Module12_Exercises: Spatial Data Analysis

Author

Cienna Kim

Published

June 17, 2026

Setup

library(sf)
library(terra)
library(ggplot2)
library(dplyr)
library(viridis)

Exercise 1: Countries Map

# Load the countries shapefile
countries <- st_read("./data/countries/countries.shp", quiet = TRUE)

# Check the variables
names(countries)
 [1] "SP_ID"      "scalerank"  "featurecla" "labelrank"  "sovereignt"
 [6] "sov_a3"     "adm0_dif"   "level"      "type"       "admin"     
[11] "adm0_a3"    "geou_dif"   "geounit"    "gu_a3"      "su_dif"    
[16] "subunit"    "su_a3"      "brk_diff"   "name"       "name_long" 
[21] "brk_a3"     "brk_name"   "brk_group"  "abbrev"     "postal"    
[26] "formal_en"  "formal_fr"  "note_adm0"  "note_brk"   "name_sort" 
[31] "name_alt"   "mapcolor7"  "mapcolor8"  "mapcolor9"  "mapcolor13"
[36] "pop_est"    "gdp_md_est" "pop_year"   "lastcensus" "gdp_year"  
[41] "economy"    "income_grp" "wikipedia"  "fips_10"    "iso_a2"    
[46] "iso_a3"     "iso_n3"     "un_a3"      "wb_a2"      "wb_a3"     
[51] "woe_id"     "adm0_a3_is" "adm0_a3_us" "adm0_a3_un" "adm0_a3_wb"
[56] "continent"  "region_un"  "subregion"  "region_wb"  "name_len"  
[61] "long_len"   "abbrev_len" "tiny"       "homepart"   "geometry"  
# Create cleaned variables for mapping
countries_map <- countries %>%
  mutate(
    gdp_clean = ifelse(gdp_md_est <= 0, NA, gdp_md_est),
    pop_clean = ifelse(pop_est <= 0, NA, pop_est),
    log_gdp = log10(gdp_clean),
    log_pop = log10(pop_clean)
  )
# Map 1: Median GDP
ggplot(countries_map) +
  geom_sf(aes(fill = log_gdp), color = "gray70", linewidth = 0.1) +
  scale_fill_viridis_c(option = "magma", na.value = "gray90") +
  labs(
    title = "Global Median GDP by Country",
    fill = "Log10 GDP"
  ) +
  theme_void()

# Map 2: Population
ggplot(countries_map) +
  geom_sf(aes(fill = log_pop), color = "gray70", linewidth = 0.1) +
  scale_fill_viridis_c(option = "viridis", na.value = "gray90") +
  labs(
    title = "Global Population by Country",
    fill = "Log10 Population"
  ) +
  theme_void()

# Optional categorical map for income group
ggplot(countries) +
  geom_sf(aes(fill = factor(income_grp)), color = "gray70", linewidth = 0.1) +
  scale_fill_brewer(palette = "Set3", na.value = "gray90") +
  labs(
    title = "Income Group by Country",
    fill = "Income Group"
  ) +
  theme_void()

Exercise 2: Median NDVI for Bethel Island and Oakley

# Load the raster bands used to calculate NDVI
b4 <- rast("./data/rs/LC08_044034_20170614_B4.tif")
b5 <- rast("./data/rs/LC08_044034_20170614_B5.tif")

# Calculate NDVI
ndvi <- (b5 - b4) / (b5 + b4)
names(ndvi) <- "ndvi"

# Plot NDVI if needed
plot(ndvi, col = rev(terrain.colors(10)), main = "NDVI")

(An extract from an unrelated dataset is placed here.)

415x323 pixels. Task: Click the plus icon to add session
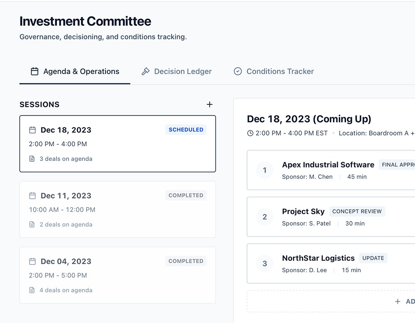[x=210, y=104]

# Load the California places shapefile
ca_places <- st_read("./data/ca_places/ca_places.shp", quiet = TRUE)

# Match the vector CRS to the NDVI raster CRS
ca_places <- st_transform(ca_places, crs(ndvi))

# Select Bethel Island and Oakley
places_two <- ca_places %>%
  filter(NAME %in% c("Bethel Island", "Oakley"))

# Check the selected place names
places_two$NAME
[1] "Oakley"        "Bethel Island"
# Optionally plot the two places on top of NDVI
plot(ndvi, col = rev(terrain.colors(10)), main = "Bethel Island and Oakley on NDVI")
plot(st_geometry(places_two), add = TRUE, border = "red", lwd = 2)

# Extract median NDVI for each place
median_ndvi <- terra::extract(
  ndvi,
  terra::vect(places_two),
  fun = median,
  na.rm = TRUE
)

# Attach place names and clean the output
median_ndvi <- median_ndvi %>%
  mutate(place = places_two$NAME[ID]) %>%
  select(place, ndvi)

# 11) Show final result
median_ndvi
          place      ndvi
1        Oakley 0.3005387
2 Bethel Island 0.4180438